Alors que les actionnaires des trois grands opérateurs de transport public récoltent le résultat des gains de productivité réalisés sur le dos de leurs salariés, l’Union des Transports Public (UTP) a le culot de proposer aux organisations syndicales la signature d’un accord salarial au rabais.
Les salaires conventionnels sont bloqués depuis 2005 par la volonté patronale. Devant l’échec des négociations salariales 2006, l’UTP s’était engagé à intégrer cette situation lors de la négociation 2007 avancée à sa demande.

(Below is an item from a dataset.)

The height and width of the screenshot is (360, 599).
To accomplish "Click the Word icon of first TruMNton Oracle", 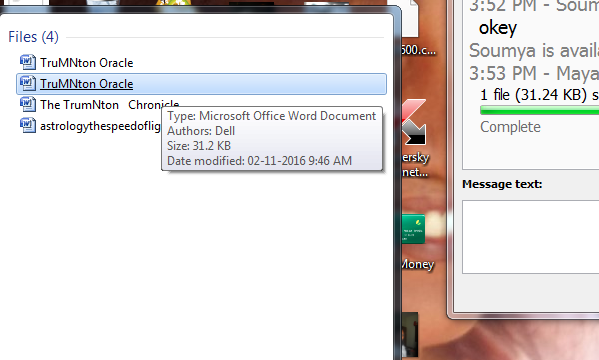I will 28,62.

Alors que le SMIC a augmenté de 3%, en 2006, le patronat propose une évolution des salaires conventionnels de 3,5% en 2007, soit 1,75% par an (2006/2007).
Il va s’en dire que pour la CFDT cela est largement insuffisant. Pour rappel la valeur du point conventionnel devrait être augmentée de 22% pour que le premier coefficient de la grille de classifications actuelle soit égal au SMIC.

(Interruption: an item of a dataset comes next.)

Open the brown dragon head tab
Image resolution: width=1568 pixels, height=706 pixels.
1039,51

Depuis plus de treize ans l’UTP joue la montre sur la négociation d’une nouvelle grille de classifications rendue nécessaire par l’évolution des métiers du transport public urbain et de l’organisation des entreprises.
La CFDT dénonce la dégradation continue du dialogue social au sein de cette branche. Le patronat boucle les négociations annuelles obligatoires en une seule réunion en annonçant que : « c’est à prendre ou à laisser ».
L’UTP, égal à elle-même comme sur d’autres dossiers (déroulement de carrière, classification, dialogue social), rompt unilatéralement tout dialogue.
La CFDT face à cet ultimatum a pris ses responsabilités et ne signera pas cette proposition d’accord dans l’état.
Elle demande à l’UTP de se ressaisir et de revenir à la table de négociation.